[Saved data entries]
========================================================================
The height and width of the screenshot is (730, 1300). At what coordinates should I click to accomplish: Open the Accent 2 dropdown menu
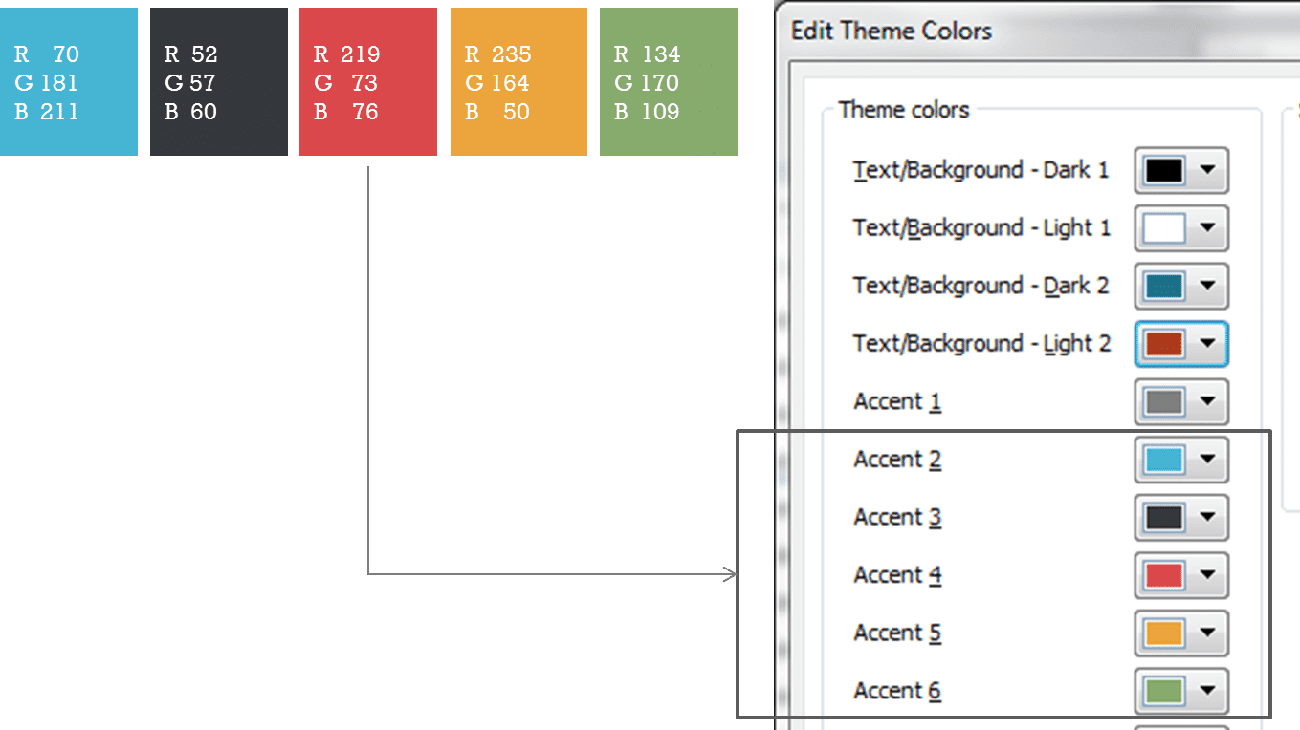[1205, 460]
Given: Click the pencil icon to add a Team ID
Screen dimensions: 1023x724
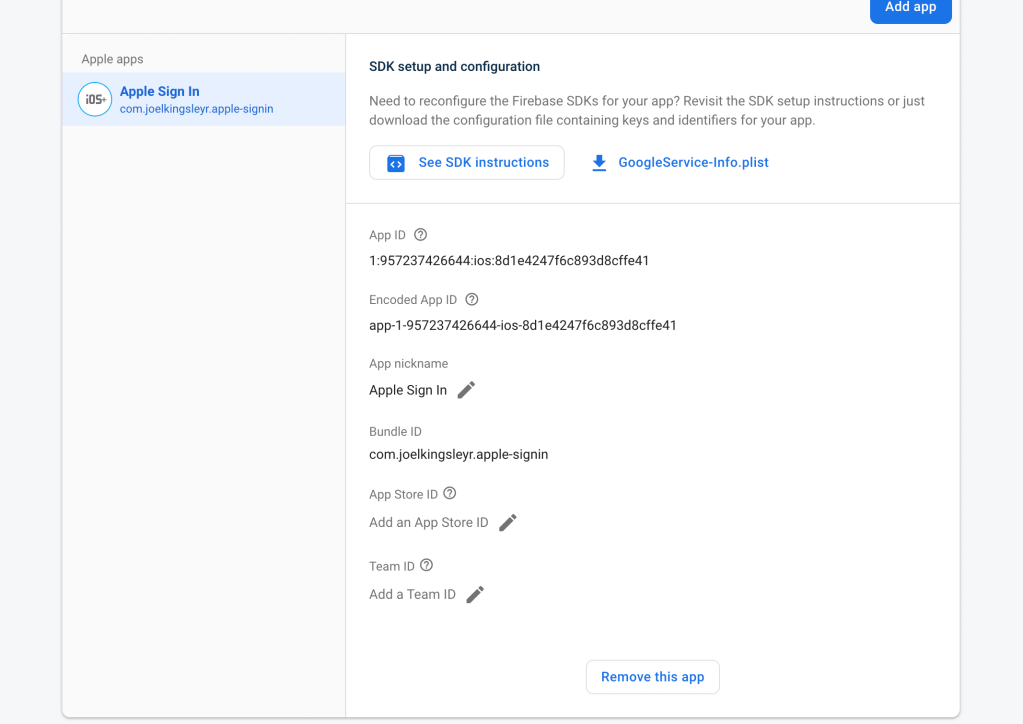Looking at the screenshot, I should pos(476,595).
========================================================================
> Problem
The reply is to be all the records above, transcribed exactly, with no pictures.

> Task output
The height and width of the screenshot is (730, 1300). At what coordinates should I click to accomplish: Open the Accent 2 dropdown menu
[1205, 460]
Given: Click the pencil icon to add a Team ID
Screen dimensions: 1023x724
Looking at the screenshot, I should pos(476,595).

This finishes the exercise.